LEESTEKST:
○ ○ ○ ○ ○ ○ ○

Toch denk ik dat deze situatie in een betrekkelijk korte tijd dramatisch is veranderd. In het Midden-Oosten kijken wij nu naar andere machtsverhoudingen, die wij ons betrekkelijk kort geleden niet konden voorstellen. Vooral de gebeurtenissen in Syrië hebben een ontwikkeling in gang gezet die nog niet zo lang geleden niet voorstelbaar was.
Een uiterst belangrijk kernelement in deze ontwikkelingen lijkt mij het feit dat Amerika en Rusland van stoel hebben gewisseld. Waren het traditioneel toch de Verenigde Staten die de sleutel in handen hadden van het gebeuren, nu ziet het er naar uit dat deze rol is ingenomen door het Rusland van president Poetin. Ik vraag me af of wij daarmee op zijn best ongelukkig moeten zijn en op zijn slechtst somber en pessimistisch. Het lijkt mij dat het resultaat van alle verwikkelingen van de laatste jaren toch is dat president Assad met de effectieve steun van Russische troepen op zijn troon is gebleven, dat Israëls aartsvijand zelfs troepen in Syrië heeft en dichter bij Israëlisch grondgebied is gekomen, dat de Hezbollah – hoewel al dichtbij in Libanon – meer dan voorheen een risicofactor is, dat Turkije claimt in een betere positie te zijn gekomen tegenover de Koerden en vooral ook dat Amerika’s rol aan zorgwekkend verval onderhevig is, hetgeen in Jeruzalem zeer moet worden betreurd. Ook de introductie van drone technologie op allerlei fronten is geen reden om optimistisch te zijn.

○ ○ ○ ○ ○ ○ ○

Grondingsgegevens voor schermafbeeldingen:
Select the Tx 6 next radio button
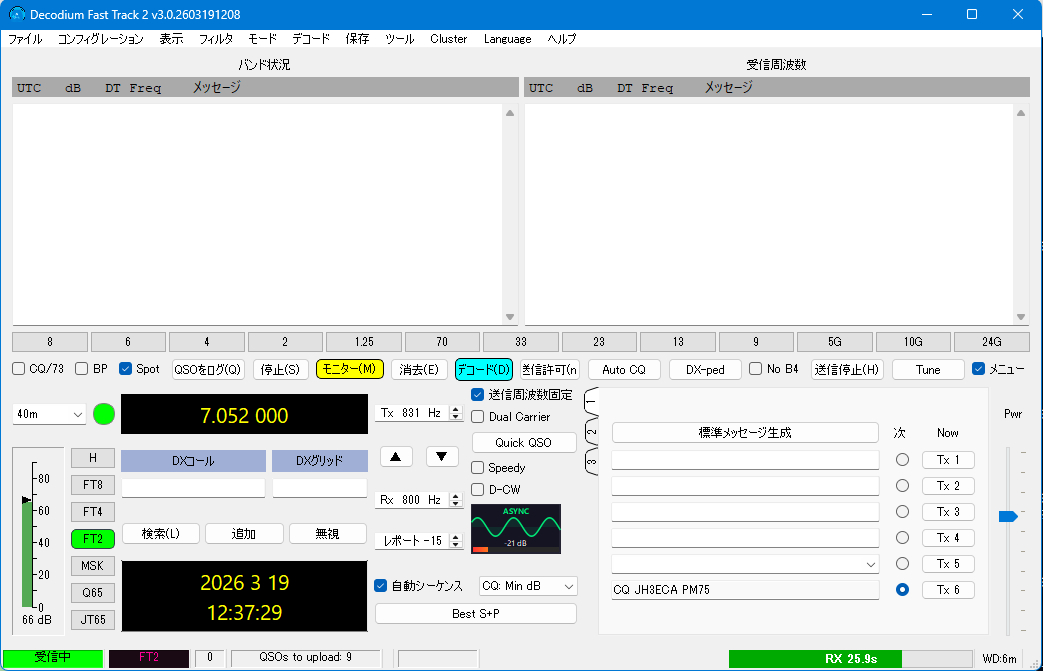Viewport: 1043px width, 671px height. coord(902,590)
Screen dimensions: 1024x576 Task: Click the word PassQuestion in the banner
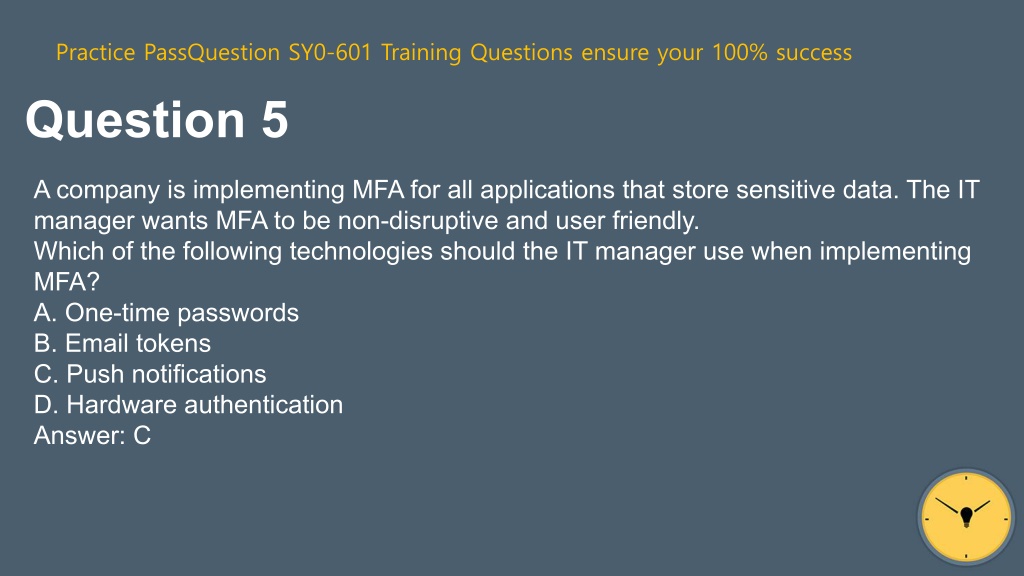coord(212,52)
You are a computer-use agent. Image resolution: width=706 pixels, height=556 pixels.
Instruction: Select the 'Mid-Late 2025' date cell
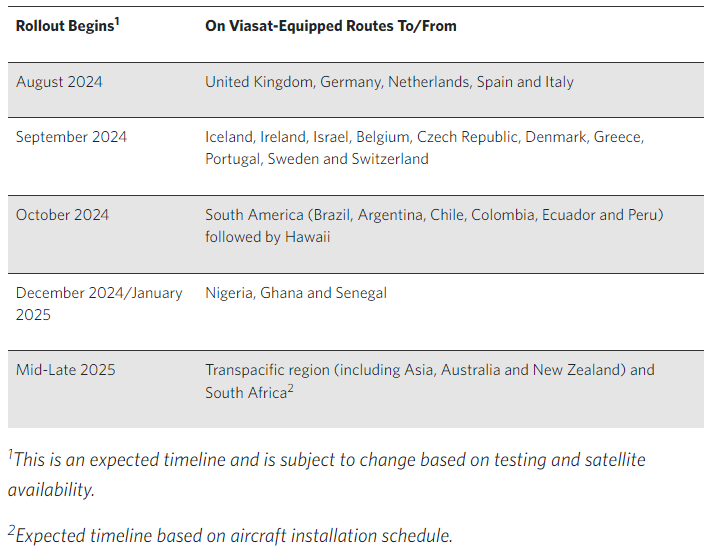point(66,370)
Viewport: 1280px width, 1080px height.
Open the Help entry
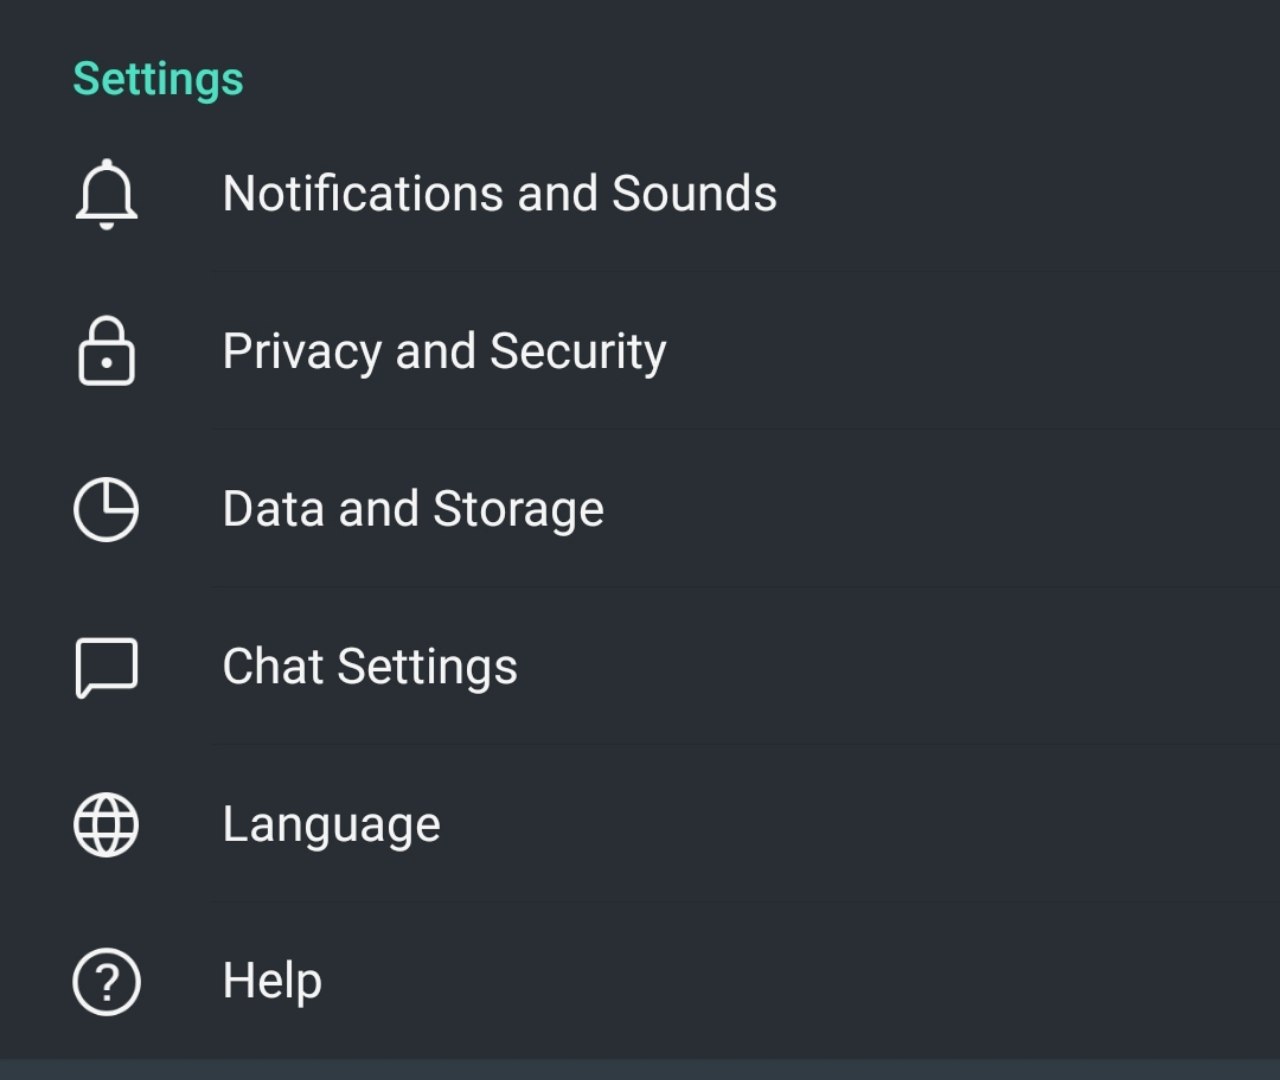pos(640,981)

○ ○ ○ ○ ○ ○ ○

OPDRACHTEN:
(a) Leg in één tot drie zinnen uit waarom de tekst over het Midden-Oosten de uitkomst van de laatste jaren somber beoordeelt.
(b) Geef het vervolg op de tekst over de nieuwe machtsverhoudingen in het Midden-Oosten, te beginnen na de laatste zin.
De rijen spelen hierbij geen enkele rol.

RESULTATEN PER OPDRACHT:
(a) President Assad is met Russische troepen aan de macht gebleven, en Israëls aartsvijand heeft troepen in Syrië en is dichter bij Israëlisch grondgebied gekomen. Hezbollah is een groter risico dan voorheen, en Turkije claimt een betere positie tegenover de Koerden. Vooral vervalt de rol van Amerika op een zorgwekkende manier, wat in Jeruzalem zeer moet worden betreurd.

(b)
Die verandering van de Amerikaanse rol is meer dan wat ook tekenend voor de verschuivende verhoudingen. Denk nu niet dat dit alles de fout is van die domme Trump. Niets is minder waar: president Obama is de terugtrekking van Amerikaanse troepen al begonnen en Trump lijkt dit beleid nu voort te zetten. In mijn analyse staat centraal dat de veiligheidspositie van Israël nu riskanter is geworden, omdat niet te verwachten valt dat deze rol door Rusland wordt overgenomen. Hoe zeer het er ook naar uitziet dat Bibi redelijke betrekkingen met Moskou tot stand heeft gebracht. Het Iraanse gevaar moet niet worden onderschat. Zo denk ik ook dat de invloed van Moskou op de Iraniërs heel betrekkelijk is. Ook vanuit dit gezichtspunt is het gevaar voor Israël toegenomen. Om toch nog iets positiefs te schrijven: het ziet er naar uit dat Israëls nieuwe betrekkingen met verschillende Arabische staten en vorstendommen toe te juichen zijn. Daarbij moeten wij heel goed bedenken dat het handelen van deze landen, namelijk betrekkingen aanknopen met Israël, vooral wordt ingegeven door motieven van opportunisme.
Het traditionele Midden-Oosten is onderhevig aan dramatische veranderingen. Ik hoop vooral dat een nieuwe regering in Jeruzalem niet meer zal worden afgeleid door allerlei vragen over corruptie, rechtszaken en gezeur over de handelwijze van de echtgenotes. In de nieuwe situatie is meer dan ooit de nadruk nodig op Israëls veiligheidssituatie. Die is moeilijker geworden!